Several years earlier, in Thompson v. Oklahoma, Justice Stevens in a plurality opinion stated that "The conclusion that it would offend civilized standards of decency to execute a person who was less than 16 years old at the time of his or her offense is consistent with the views that have been expressed by ... the leading members of the Western European community." He then cited the laws of West Germany, France, the Soviet Unions, Canada, the Scandinavian countries, and Switzerland, among others, many of which prohibit capital punishment entirely, despite the fact that the U.S. Constitution explicitly provides for capital punishment in multiple constitutional provisions.
And in a concurring opinion in Nixon v. Shrink Missouri Government PAC, Justice Breyer cited opinions by the European Commission of Human Rights and a Canadian court for the proposition that campaign finance laws should be judged according to various balancing tests.
The citation of foreign decisions in majority Supreme Court opinions follows their earlier citation largely in dissenting opinions. Justice Breyer, joined by Justice Stevens in his dissent in Printz v. United States, drew on the experience of the federal systems in Germany and the European Union in his analysis of the appropriate relationship between the individual American states and the federal government. As Justice Scalia appropriately wrote for the Court in the majority decision in that case – a decision that was joined by Justices O‘Connor and Kennedy whose positions appear to have since changed – "Justice Breyer's dissent would have us consider the benefits that other countries, and the European Union, believe they have derived from federal systems that are different from ours. We think such comparative analysis inappropriate to the task of interpreting a constitution ..."
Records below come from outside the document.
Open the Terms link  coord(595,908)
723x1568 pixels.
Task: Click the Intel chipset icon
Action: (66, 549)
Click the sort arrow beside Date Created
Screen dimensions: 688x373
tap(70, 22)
Even earlier, Justice Brennan, dissenting in Stanford v. Kentucky, stated that the "rejection [of capital punishment] generally throughout the world, provide to my mind a strong grounding for the view that it is not constitutionally tolerable that certain States persist in authorizing the execution of adolescent offenders ..." To this the majority of the court replied, "We emphasize that it is American conceptions of decency that are dispositive."